» Podany fragment
****

Właśnie wróciłam z wyborów do Zarządu PORP w Krakowie. Nie będę komentowała długo, bo nie warto, ale jedna uwaga: na 18 osób, powyżej 50 roku życia są trzy osoby (a ponoć, jak pisałam, PO jest w przeważającej części partią ludzi powyżej 50 roku życia – to 86% członków, 6% – to ludzie od 25 do 35 roku życia, a 8% – to powyżej 60 roku życia). To tak na marginesie. I jeszcze jedna uwaga: na 18 osób dwie kobiety! Wybrani więc zostali, jak zwykle, młodzi faceci. Polityka jest więc na pewno rodzaju męskiego.

PS To jest tak a propos parytetów. Na sali były kobiety, w kołach też są. okazało się,że najlepsi są (patrz wyżej) młodzi faceci. Déjà vu !!!

Refleksja poza-pogrzebem

Przepraszam, ale refleksje chodzą sobie różnymi drogami, tak jak i myśli. Tak więc pomyślałam sobie, jak to jest, że w ciągu paru dni w Krakowie można było posprzątać, połatać dziury, zasadzić kwiatki etc i to poza przetargami Jak to jest możliwe? A może, jak się sprawdzi, trzeba by było sprzatać, budować, podejmować decyzję i je realizować w takim trybie już na zawsze? No tak, ale powiedziałby skarbnik, że obowiązują przetargi, chociaż zapewne z tych procedur teraźniejsze działania  zostały (zostaną) zwolnione.

****

» Polecenie
Na podstawie powyższego fragmentu proszę odpowiedzieć na pytania:
(a) Ile kobiet było wśród 18 osób wybranych do Zarządu PORP w Krakowie?
(b) Jaki odsetek członków PO stanowią, według fragmentu, osoby od 25 do 35 roku życia?
(c) Co, według fragmentu, zdołano zrobić w Krakowie w ciągu paru dni?

[Wpisy do wyszukiwania elementów]

****

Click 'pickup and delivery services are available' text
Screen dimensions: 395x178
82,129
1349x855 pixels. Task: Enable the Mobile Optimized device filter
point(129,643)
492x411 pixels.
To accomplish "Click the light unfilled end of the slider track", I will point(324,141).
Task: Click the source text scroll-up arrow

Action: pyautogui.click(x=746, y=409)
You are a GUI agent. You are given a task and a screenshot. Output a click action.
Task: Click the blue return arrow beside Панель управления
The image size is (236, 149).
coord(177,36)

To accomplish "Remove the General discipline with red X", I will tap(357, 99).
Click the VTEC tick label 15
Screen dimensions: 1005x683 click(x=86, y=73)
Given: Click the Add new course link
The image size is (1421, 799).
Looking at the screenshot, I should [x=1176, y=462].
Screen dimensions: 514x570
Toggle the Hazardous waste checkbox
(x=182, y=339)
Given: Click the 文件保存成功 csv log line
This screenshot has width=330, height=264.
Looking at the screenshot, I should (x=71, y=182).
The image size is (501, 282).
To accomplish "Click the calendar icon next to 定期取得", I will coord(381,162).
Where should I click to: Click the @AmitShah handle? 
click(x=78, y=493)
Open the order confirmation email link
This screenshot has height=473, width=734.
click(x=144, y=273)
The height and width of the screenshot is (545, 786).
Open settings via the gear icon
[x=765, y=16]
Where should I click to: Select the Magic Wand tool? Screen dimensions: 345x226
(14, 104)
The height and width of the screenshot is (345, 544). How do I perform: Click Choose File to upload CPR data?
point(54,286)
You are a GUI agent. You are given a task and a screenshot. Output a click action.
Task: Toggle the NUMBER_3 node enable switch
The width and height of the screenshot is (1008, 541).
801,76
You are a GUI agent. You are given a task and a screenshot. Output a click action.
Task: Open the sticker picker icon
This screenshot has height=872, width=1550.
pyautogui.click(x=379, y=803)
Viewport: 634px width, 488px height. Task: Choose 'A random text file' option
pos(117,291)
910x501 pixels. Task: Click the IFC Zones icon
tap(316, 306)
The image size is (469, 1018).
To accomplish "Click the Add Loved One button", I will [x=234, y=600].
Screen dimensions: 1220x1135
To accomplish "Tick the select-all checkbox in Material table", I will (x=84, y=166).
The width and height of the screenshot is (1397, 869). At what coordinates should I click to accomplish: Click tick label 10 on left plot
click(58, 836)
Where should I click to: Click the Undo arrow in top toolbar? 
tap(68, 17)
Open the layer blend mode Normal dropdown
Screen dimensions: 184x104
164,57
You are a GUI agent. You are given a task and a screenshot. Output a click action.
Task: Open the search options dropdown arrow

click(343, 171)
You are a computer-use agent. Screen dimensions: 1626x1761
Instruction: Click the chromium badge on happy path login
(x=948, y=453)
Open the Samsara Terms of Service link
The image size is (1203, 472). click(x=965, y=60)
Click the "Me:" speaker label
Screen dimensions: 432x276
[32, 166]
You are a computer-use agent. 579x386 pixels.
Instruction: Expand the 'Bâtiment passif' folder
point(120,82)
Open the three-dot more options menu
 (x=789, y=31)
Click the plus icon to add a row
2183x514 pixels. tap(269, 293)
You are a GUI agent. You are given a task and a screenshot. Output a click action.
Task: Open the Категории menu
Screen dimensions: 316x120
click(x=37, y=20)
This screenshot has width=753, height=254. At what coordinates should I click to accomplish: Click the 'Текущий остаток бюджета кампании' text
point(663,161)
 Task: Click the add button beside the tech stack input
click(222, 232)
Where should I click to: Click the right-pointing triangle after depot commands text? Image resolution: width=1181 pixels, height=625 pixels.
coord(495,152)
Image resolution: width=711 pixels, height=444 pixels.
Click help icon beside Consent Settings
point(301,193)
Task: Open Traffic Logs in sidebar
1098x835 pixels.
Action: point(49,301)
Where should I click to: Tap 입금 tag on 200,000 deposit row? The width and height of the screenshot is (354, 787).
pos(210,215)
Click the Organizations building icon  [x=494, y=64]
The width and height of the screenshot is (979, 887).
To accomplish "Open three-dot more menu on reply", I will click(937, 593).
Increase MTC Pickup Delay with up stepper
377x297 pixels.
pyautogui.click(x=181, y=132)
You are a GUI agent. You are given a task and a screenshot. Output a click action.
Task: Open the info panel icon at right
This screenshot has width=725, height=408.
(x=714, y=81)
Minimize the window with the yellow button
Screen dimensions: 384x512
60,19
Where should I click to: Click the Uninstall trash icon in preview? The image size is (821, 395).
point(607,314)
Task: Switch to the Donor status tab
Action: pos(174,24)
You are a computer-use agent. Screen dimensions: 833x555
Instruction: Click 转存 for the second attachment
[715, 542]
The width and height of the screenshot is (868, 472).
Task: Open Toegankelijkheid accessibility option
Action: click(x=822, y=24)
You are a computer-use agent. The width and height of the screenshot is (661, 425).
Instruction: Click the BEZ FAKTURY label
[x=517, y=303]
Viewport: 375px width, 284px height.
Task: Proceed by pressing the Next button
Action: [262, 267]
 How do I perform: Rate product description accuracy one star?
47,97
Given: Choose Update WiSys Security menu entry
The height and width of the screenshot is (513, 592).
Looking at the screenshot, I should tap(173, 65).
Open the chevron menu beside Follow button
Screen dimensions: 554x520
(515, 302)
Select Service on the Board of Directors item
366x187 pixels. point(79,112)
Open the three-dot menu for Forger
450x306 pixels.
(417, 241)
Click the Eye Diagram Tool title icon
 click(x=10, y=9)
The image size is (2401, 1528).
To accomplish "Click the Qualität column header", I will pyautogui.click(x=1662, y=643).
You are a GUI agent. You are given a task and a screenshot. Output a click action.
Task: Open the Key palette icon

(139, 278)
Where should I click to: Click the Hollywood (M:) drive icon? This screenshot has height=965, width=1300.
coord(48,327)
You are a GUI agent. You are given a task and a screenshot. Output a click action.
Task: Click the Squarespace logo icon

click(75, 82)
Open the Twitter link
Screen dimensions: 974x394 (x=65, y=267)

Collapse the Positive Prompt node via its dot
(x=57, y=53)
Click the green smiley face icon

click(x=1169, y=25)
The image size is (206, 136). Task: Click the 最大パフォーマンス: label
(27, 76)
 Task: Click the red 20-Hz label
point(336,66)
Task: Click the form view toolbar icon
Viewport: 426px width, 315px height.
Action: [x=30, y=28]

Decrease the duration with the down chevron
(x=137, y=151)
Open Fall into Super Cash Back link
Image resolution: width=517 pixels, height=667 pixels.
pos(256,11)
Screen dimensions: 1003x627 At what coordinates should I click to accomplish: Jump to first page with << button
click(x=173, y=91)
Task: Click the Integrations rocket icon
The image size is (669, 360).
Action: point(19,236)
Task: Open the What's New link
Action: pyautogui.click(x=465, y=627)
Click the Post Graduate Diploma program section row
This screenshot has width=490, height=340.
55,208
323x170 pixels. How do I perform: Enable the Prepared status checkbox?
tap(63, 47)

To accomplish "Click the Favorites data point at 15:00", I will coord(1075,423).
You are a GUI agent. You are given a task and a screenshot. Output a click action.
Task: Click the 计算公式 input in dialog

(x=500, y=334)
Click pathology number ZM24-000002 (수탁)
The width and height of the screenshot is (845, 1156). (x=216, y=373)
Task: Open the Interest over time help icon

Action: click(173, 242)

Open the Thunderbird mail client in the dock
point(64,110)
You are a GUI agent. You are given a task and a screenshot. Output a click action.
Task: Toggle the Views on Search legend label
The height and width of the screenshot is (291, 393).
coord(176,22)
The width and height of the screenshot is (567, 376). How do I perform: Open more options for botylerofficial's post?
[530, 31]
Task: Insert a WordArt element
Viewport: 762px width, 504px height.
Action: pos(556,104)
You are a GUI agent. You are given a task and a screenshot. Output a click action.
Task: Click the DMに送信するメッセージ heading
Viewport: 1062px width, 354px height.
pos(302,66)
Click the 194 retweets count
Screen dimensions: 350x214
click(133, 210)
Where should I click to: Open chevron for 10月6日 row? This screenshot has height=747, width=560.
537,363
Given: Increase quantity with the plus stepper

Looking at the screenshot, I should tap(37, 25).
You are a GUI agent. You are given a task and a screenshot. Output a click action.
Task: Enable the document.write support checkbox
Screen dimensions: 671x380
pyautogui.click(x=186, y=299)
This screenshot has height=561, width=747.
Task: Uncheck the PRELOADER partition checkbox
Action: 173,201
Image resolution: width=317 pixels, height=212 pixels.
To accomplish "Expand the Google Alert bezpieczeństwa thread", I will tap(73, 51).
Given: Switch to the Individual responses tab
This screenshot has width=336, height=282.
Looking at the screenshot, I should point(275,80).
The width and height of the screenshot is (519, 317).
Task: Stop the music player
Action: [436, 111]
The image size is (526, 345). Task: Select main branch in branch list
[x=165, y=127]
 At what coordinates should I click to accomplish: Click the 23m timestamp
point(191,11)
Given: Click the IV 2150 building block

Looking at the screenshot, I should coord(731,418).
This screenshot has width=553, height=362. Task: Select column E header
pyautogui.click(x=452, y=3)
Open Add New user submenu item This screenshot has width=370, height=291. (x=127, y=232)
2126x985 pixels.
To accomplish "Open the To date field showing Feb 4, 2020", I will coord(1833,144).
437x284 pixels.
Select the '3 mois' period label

****

» Odpowiedź poniżej
(a) Dwie.
(b) 6%.
(c) Posprzątać, połatać dziury i zasadzić kwiatki.